### What is being asked
The expected output is the full data, repeated exactly, without pictures.
§
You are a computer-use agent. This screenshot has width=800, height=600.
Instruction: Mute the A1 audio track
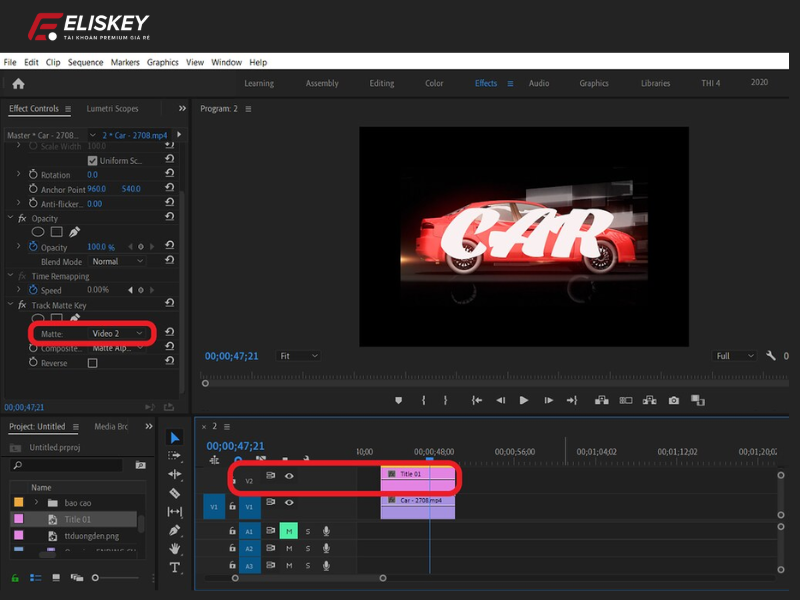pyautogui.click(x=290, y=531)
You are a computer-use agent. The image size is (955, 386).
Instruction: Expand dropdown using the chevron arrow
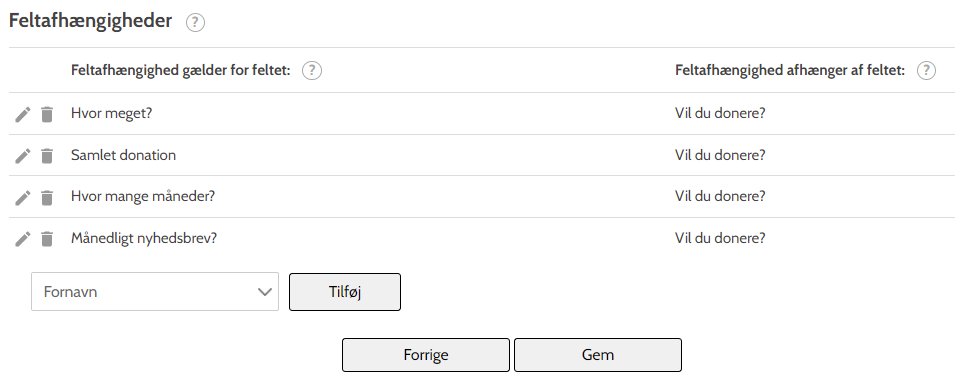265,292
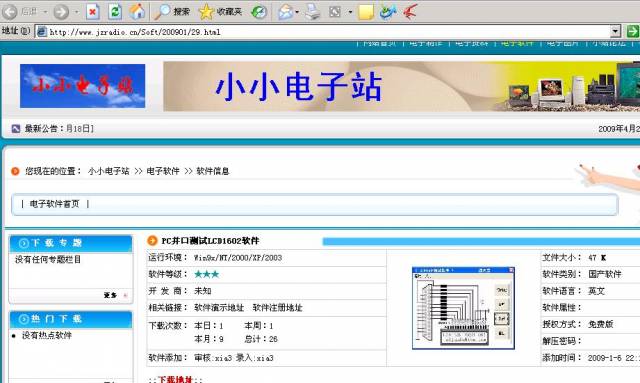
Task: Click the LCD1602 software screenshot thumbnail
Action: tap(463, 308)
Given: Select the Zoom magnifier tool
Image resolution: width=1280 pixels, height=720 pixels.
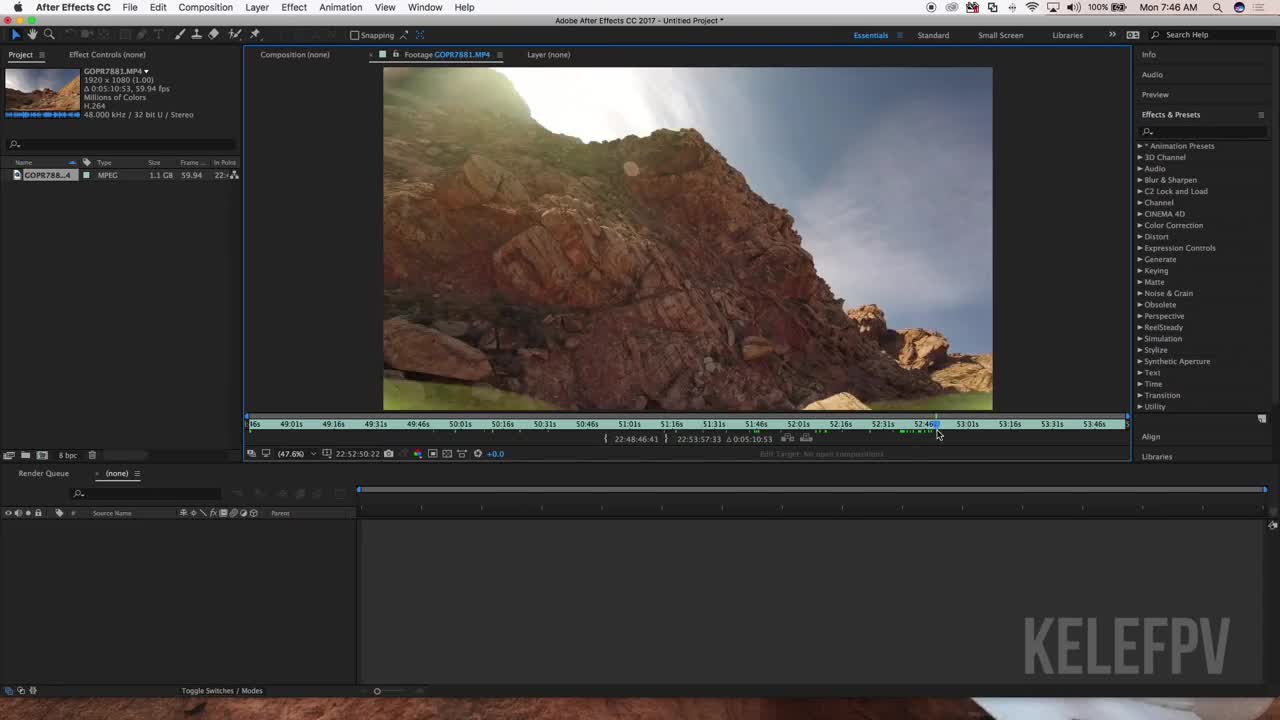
§
### Task result
You are a computer-use agent. This screenshot has width=800, height=600.
Instruction: Mute the A1 audio track
pyautogui.click(x=290, y=531)
You are a computer-use agent. The image size is (955, 386).
Instruction: Expand dropdown using the chevron arrow
265,292
Task: Click the LCD1602 software screenshot thumbnail
Action: tap(463, 308)
Given: Select the Zoom magnifier tool
Image resolution: width=1280 pixels, height=720 pixels.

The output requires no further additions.